Silicon Valley Bank (SVB) took in so much money over the period of the pandemic that it did not know what to do with it. The money flooded in from investors seeing the opportunity to make money from technology as the world moved to working on line from home.
It invested in the American equivalent of gilts – “Treasuries”.
Its clients, knowing the value of each basis point of interest on their money demanded SVB paid competitive rates but while its competitor banks had a means to extract more money from their loans, SVB had fixed interest securities that paid one rate and as rates rose, fell in value.
So when the sophisticated clients started getting nervous, SVB had to sell Treasuries at a loss leaving a hole in the Bank’s finances which had to be reported to the Federal Reserve. The Fed stepped in, closed the US bank’s activities and the Silicon Valley Bank’s UK arm was shut by the Bank of England.

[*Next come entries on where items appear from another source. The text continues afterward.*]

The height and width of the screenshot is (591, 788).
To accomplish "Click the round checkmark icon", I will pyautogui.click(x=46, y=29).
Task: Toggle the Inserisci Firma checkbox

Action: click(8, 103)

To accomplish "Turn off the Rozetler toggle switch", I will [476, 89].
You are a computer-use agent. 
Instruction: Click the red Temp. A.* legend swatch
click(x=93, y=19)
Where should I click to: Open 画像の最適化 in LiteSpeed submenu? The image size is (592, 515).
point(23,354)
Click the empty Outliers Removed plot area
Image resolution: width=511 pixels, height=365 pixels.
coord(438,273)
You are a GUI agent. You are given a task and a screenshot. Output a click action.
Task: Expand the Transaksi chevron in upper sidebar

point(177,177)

Over 200 UK based tech start ups are now facing the existential threat of not being able to meet daily bills as their money is frozen with SVB. They are appealing to the Treasury and to Jeremy Hunt for support.

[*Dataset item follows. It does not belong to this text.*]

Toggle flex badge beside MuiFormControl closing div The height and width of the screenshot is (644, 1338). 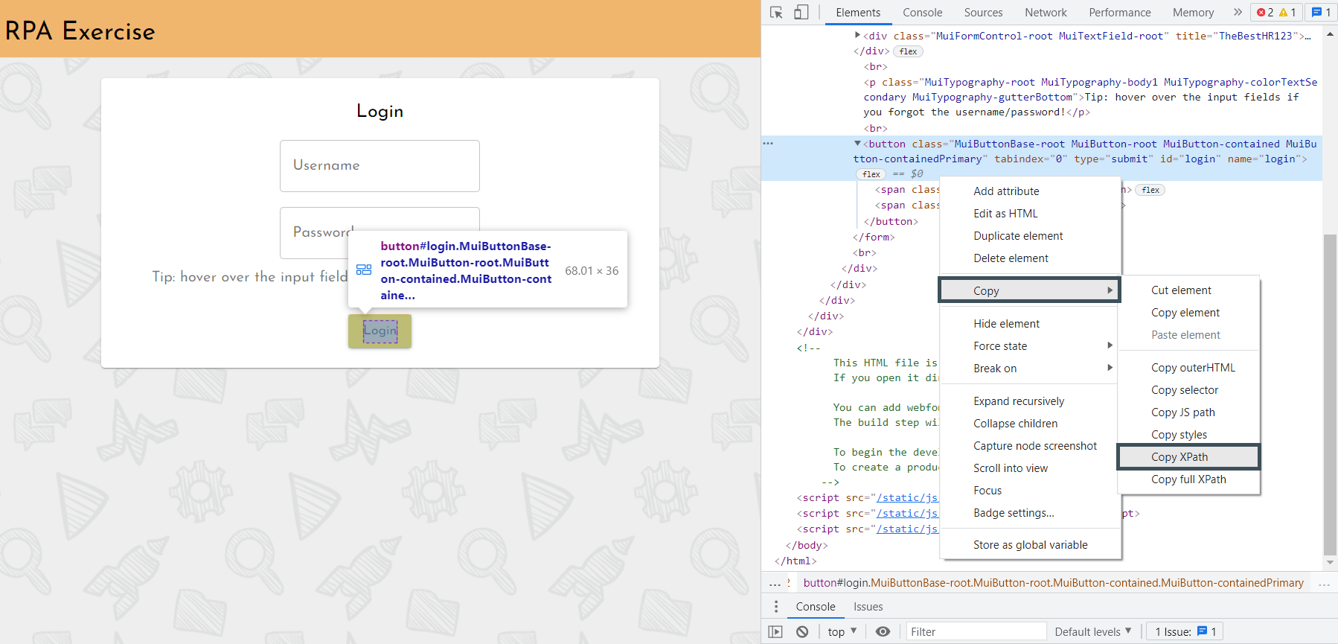(x=908, y=51)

According to the Financial Times, between them they employ over 10,000 people and have received funding of over £3.5bn from the Venture Capital sector. They say they will get liquidity to continue trading early next week.
On Laura Kuenssberg’s show this morning, Jeremy Hunt promised cashflow support for tech start ups with no access to their funds but would not promise a guarantee that these funds would be protected. There is limited protection for individuals and no protection for companies.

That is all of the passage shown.